→ KUTIPAN
★ ★ ★ ★

Menuju konten utama

Bagaimana Internet of Things Bekerja di Dunia Otomotif

Hadirnya IoT dalam dunia otomotif sesungguhnya menuntut pengguna untuk jadi lebih cerdas pula.

Bagaimana Internet of Things Bekerja di Dunia Otomotif
ilustsai internet of things [foto/shutterstock]

tirto.id - Serial televisi Knight Rider yang sempat ditayangkan di Indonesia membuat saya, ketika kecil, berfantasi akan adanya layar interaktif di dalam mobil milik ayah. Tiap kali diajak pergi dengan mobil, saya menganggap panel-panel yang ada di dasbor sebagai bagian dari layar interaktif ala K.I.T.T. di Knight Rider.

Hampir tiga puluh tahun berselang sejak itu, para pemilik mobil keluaran terbaru kini sudah bisa merasakan apa yang dulu dirasakan David Hasselhoff.

Melihat perangkat komputer di sebuah mobil bukanlah hal mengejutkan lagi hari ini. Bahkan, prediksi pertumbuhan industri otomotif berbasis internet of things (IoT) yang dikeluarkan Precedence Research mengindikasikan bahwa teknologi sudah betul-betul tak bisa dipisahkan dari pengembangan kendaraan.

Saat ini, menurut temuan lembaga riset Marketsand Markets, nilai dari pasar industri otomotif berbasis IoT telah mencapai angka US$131 miliar. Lalu, pada 2030 nanti, berdasarkan prediksi Precedence Research, nilainya bisa menembus US$622 miliar. Artinya, hanya dalam waktu enam tahun, nilai dari industri ini bisa naik hingga tiga kali lipat.

Namun, apa sebenarnya IoT dalam industri otomotif itu? Bagaimana ia bekerja?

★ ★ ★ ★

(Data sumber)
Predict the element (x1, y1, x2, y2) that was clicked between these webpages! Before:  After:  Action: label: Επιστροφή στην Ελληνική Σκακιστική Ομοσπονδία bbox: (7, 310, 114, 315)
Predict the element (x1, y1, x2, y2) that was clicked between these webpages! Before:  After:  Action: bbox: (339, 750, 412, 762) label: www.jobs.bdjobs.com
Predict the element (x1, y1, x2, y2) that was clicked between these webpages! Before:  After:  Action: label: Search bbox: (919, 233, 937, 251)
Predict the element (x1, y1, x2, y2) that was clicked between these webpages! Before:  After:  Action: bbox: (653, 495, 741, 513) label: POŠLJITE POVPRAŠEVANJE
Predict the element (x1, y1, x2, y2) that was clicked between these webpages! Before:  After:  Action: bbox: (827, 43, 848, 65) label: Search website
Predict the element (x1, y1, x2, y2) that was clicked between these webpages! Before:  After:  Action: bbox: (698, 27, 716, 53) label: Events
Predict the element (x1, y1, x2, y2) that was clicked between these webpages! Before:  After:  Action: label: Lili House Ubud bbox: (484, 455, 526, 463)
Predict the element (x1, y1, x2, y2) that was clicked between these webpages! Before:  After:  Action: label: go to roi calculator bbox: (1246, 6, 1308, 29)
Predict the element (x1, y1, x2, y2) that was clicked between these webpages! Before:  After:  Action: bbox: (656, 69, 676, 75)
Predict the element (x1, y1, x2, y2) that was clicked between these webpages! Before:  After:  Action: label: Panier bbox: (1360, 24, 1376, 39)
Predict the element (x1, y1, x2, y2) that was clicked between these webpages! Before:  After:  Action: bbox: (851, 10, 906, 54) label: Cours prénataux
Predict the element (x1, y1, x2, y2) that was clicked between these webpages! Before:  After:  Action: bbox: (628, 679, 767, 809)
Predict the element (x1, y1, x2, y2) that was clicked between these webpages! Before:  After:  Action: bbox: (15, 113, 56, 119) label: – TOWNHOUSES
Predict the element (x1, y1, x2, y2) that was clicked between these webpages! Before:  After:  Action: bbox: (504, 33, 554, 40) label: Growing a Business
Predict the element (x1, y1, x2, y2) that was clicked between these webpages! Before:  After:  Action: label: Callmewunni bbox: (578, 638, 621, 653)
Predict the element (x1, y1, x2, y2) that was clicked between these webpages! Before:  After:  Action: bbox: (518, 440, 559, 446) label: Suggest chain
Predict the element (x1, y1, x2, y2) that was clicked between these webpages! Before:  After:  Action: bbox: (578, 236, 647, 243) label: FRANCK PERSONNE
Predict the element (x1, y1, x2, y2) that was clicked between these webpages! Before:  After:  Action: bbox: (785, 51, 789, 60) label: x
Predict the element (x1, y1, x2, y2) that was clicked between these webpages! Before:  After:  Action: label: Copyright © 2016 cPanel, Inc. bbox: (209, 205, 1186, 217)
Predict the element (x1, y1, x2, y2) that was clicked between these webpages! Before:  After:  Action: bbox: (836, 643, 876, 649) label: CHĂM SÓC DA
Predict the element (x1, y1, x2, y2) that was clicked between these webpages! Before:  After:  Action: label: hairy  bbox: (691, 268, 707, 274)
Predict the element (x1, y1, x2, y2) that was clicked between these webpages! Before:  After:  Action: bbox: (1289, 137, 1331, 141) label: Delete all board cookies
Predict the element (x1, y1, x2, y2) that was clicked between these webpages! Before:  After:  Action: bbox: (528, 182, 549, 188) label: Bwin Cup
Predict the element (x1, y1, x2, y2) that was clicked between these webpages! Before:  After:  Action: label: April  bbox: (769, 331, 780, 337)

★ ★ ★ ★

→ PETUNJUK
Lanjutkan tulisan tentang cara kerja Internet of Things di dunia otomotif, mulai tepat setelah kalimat terakhirnya.

→ HASIL LATIHAN
Sudah Lazim

Karena "ulah" sejumlah pejabat Republik ini, istilah IoT jadi terkesan seperti istilah yang rumit dan ndakik-ndakik. Padahal, penerapan dari IoT di dunia otomotif sebenarnya sudah tergolong lumrah. Yang paling umum ditemui, misalnya, sistem navigasi berbasis global positioning system (GPS).

Saat ini, mobil-mobil keluaran terbaru bisa dipastikan telah dilengkapi dengan sistem navigasi seperti itu. Sistem navigasi GPS sendiri bisa dikategorikan dalam IoT otomotif karena ia pada prinsipnya adalah berbagai perangkat yang dipasang di sebuah kendaraan untuk berkomunikasi dengan sistem eksternal lain serta mengumpulkan dan memproses data secara real time untuk meningkatkan kualitas berkendara.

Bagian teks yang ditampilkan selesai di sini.